» Directions for this task: What is needed is an exact copy of every line from the one containing "Anteprima (268, 776)" through the end of the entries; please set it down without any pictures.

Recorded information below:

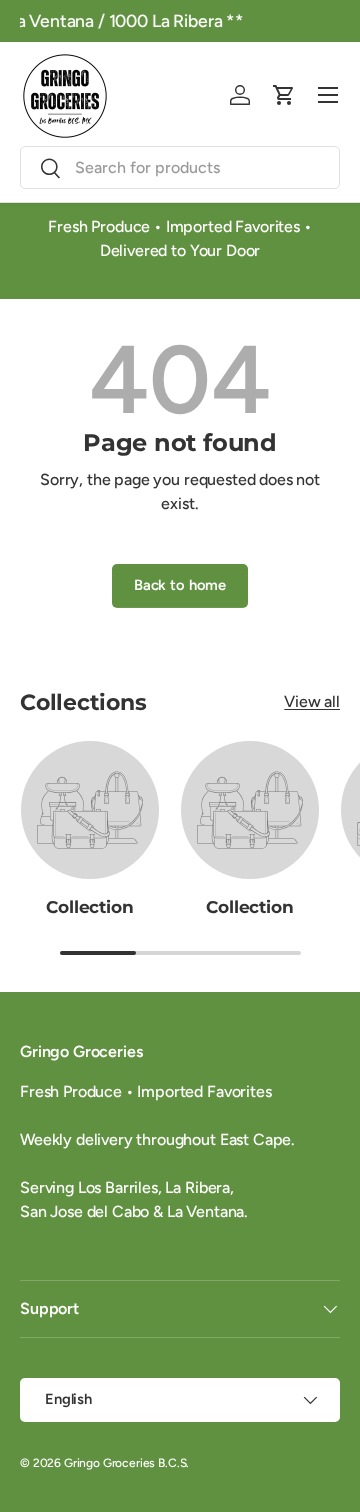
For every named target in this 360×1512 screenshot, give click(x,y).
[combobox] (180, 167)
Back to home (180, 585)
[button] (284, 95)
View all (312, 701)
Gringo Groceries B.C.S (125, 1463)
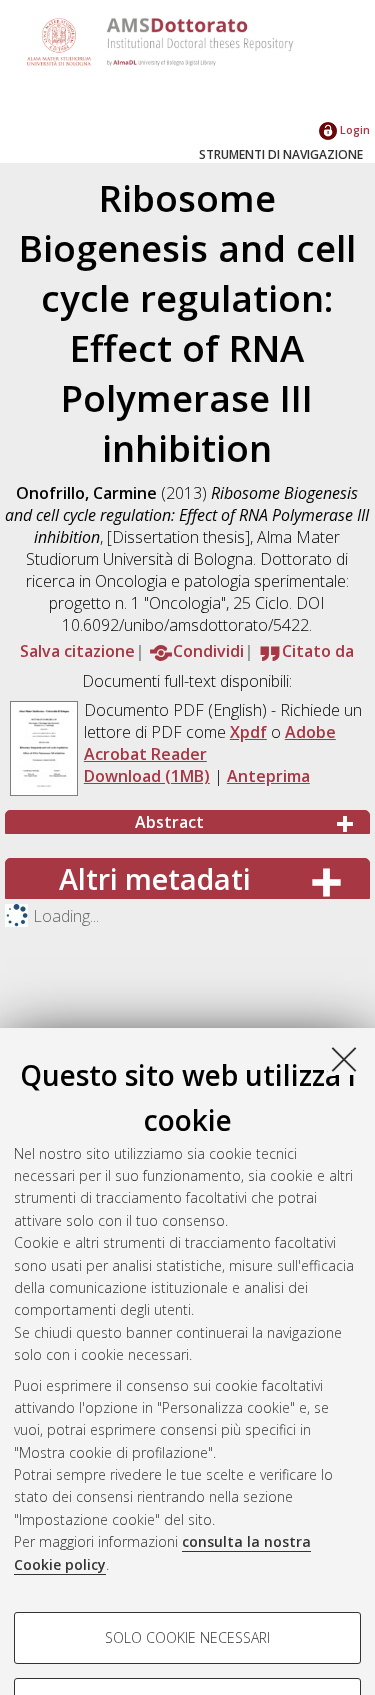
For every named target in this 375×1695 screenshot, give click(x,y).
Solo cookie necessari (187, 1637)
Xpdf (248, 732)
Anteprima (268, 776)
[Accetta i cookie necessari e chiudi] (344, 1059)
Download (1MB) (147, 776)
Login (353, 129)
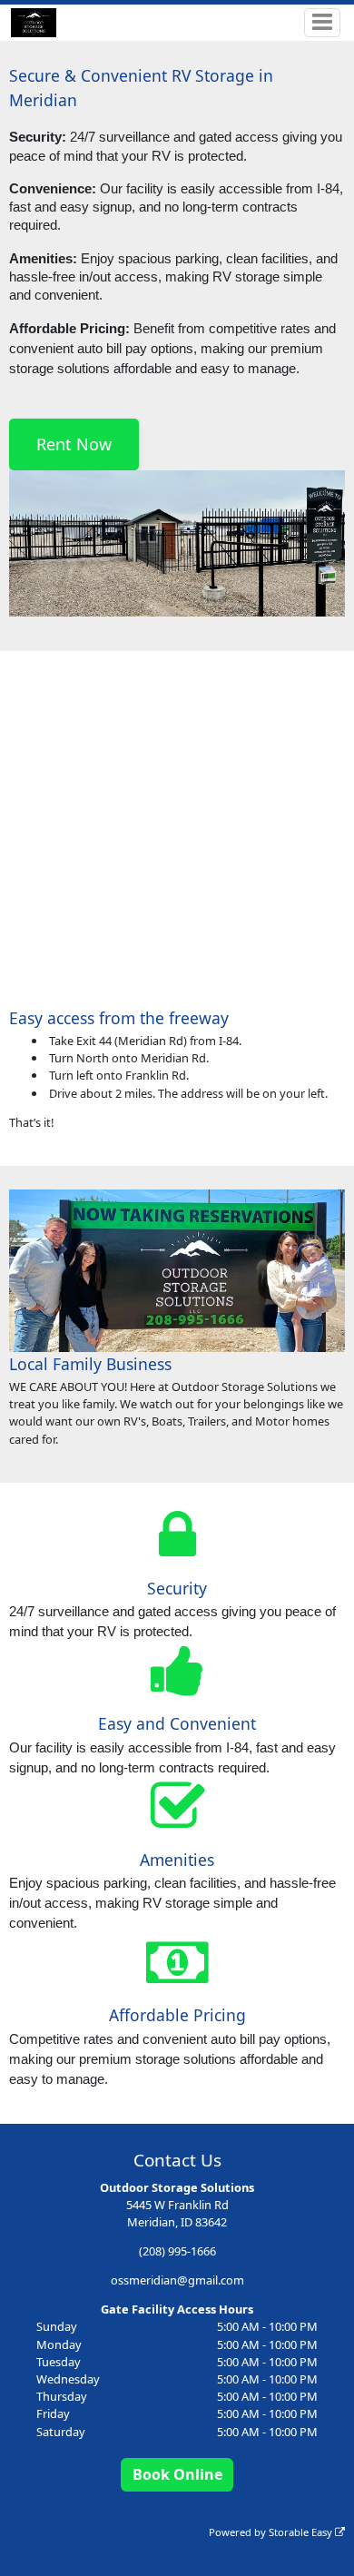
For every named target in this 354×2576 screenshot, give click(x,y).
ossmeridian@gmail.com (177, 2280)
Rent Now (74, 444)
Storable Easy (302, 2532)
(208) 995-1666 (177, 2251)
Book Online (177, 2474)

End of Recorded information.

» Problem solution:
Anteprima (268, 776)
[Accetta i cookie necessari e chiudi] (344, 1059)
Download (1MB) (147, 776)
Login (353, 129)
For every named target in this 354×2576 screenshot, give click(x,y).
ossmeridian@gmail.com (177, 2280)
Rent Now (74, 444)
Storable Easy (302, 2532)
(208) 995-1666 (177, 2251)
Book Online (177, 2474)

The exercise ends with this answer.